Shift: What do you think about the current evolution of festival culture and where do you see it going in the next few years?
Mike: I see that transformational element strengthening. World evolution is happening the whole time and we’re becoming self-aware that we’re the ones creating that and festivals will reflect that and have more ways for practical application. I’d like to see more groups like the Heartfire Society, Shift and different global energy & infrastructure companies set up at festivals, engage people and take deep late night conversations into everyday life. I think we’re going to see more of that since it’s developing already and it’s time to have more tangible ways to integrate the ideas into action. I think there will be more conscious festivals as well. It seems people are ready to do this kind of thing on a more regular basis, which is fantastic.
Shift: What would you say are areas at Luna Light that have the greatest opportunity for improvement?
Mike: For Luna Light, I don’t think we want to deal with shuttles. We’d also like to stretch the fact that there’s more than music. We tried really hard this year with the art but we definitely want to bring it out even more. We want to let people do more things then just sit and listen to music. We also love expanding what Heartfire was doing, which is something we need to put more time and effort into earlier. We want to provide tangible things for people to walk away with and improve the world. People should walk away with something knowledgeable from the festival. They’re doing it more on the West Coast and we can definitely bring that here.
Shift: How are you looking to grow and enhance the Luna Light experience next year?
Mike: We’re exploring ways in which we can push sustainability and consciousness and that we’re all on this one planet and we can come together. We’re looking to have booths or speakers to talk about various progressive ideas as well, which could also be incorporated into the spiritual heart center of the festival.

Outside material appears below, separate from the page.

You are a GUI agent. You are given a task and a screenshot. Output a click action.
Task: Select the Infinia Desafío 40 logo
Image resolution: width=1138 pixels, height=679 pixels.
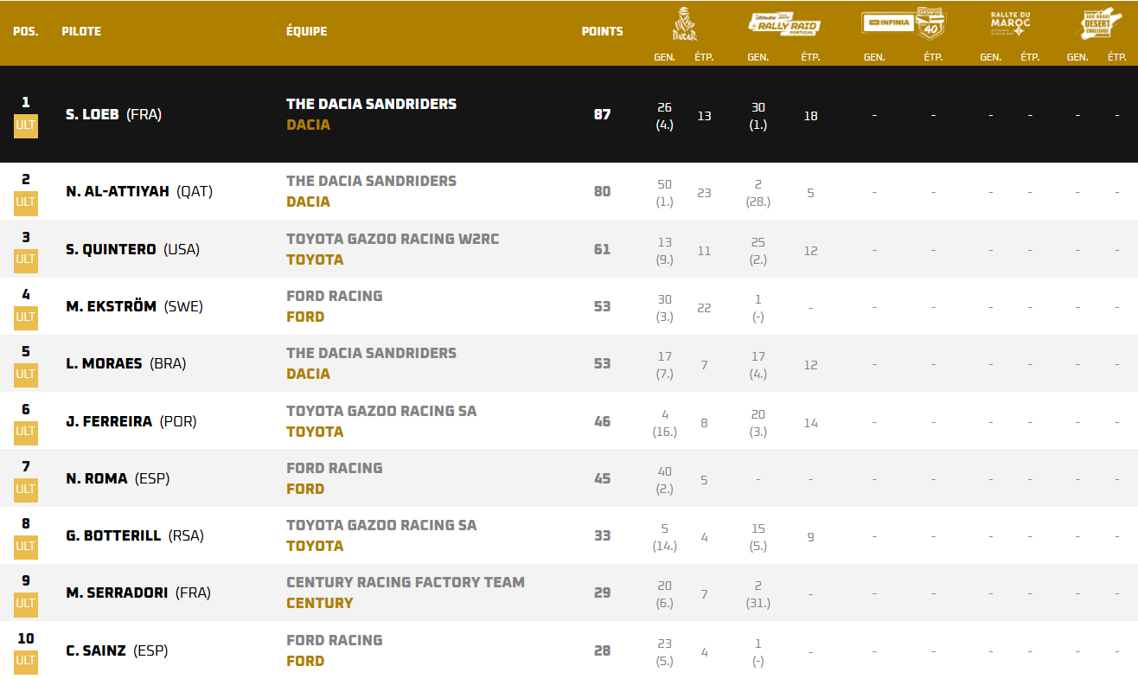coord(904,23)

We love that Luna Light has the right intention behind it and is looking to be more than a festival with music and art but also striving to be a catalyst for changing peoples’ lives for the better. Given it was the inaugural year of this festival, there’s a few things, some of which we explored with Mike Rabito, that would firmly place Luna Light in the sphere of transformation-inducing festivals. Some suggestions of ours besides a spiritual heart center would be to provide more free water stations, larger festival grounds, and encourage more children to be a part of it like Gathering of the Vibes does where children 12 and under are free. We look forward to providing our input and advice for next year’s Luna Light as we see this emerging festival as being a catalyst seed that has been planted and with enough intention and care, it can dig its roots as deeply as other festivals have.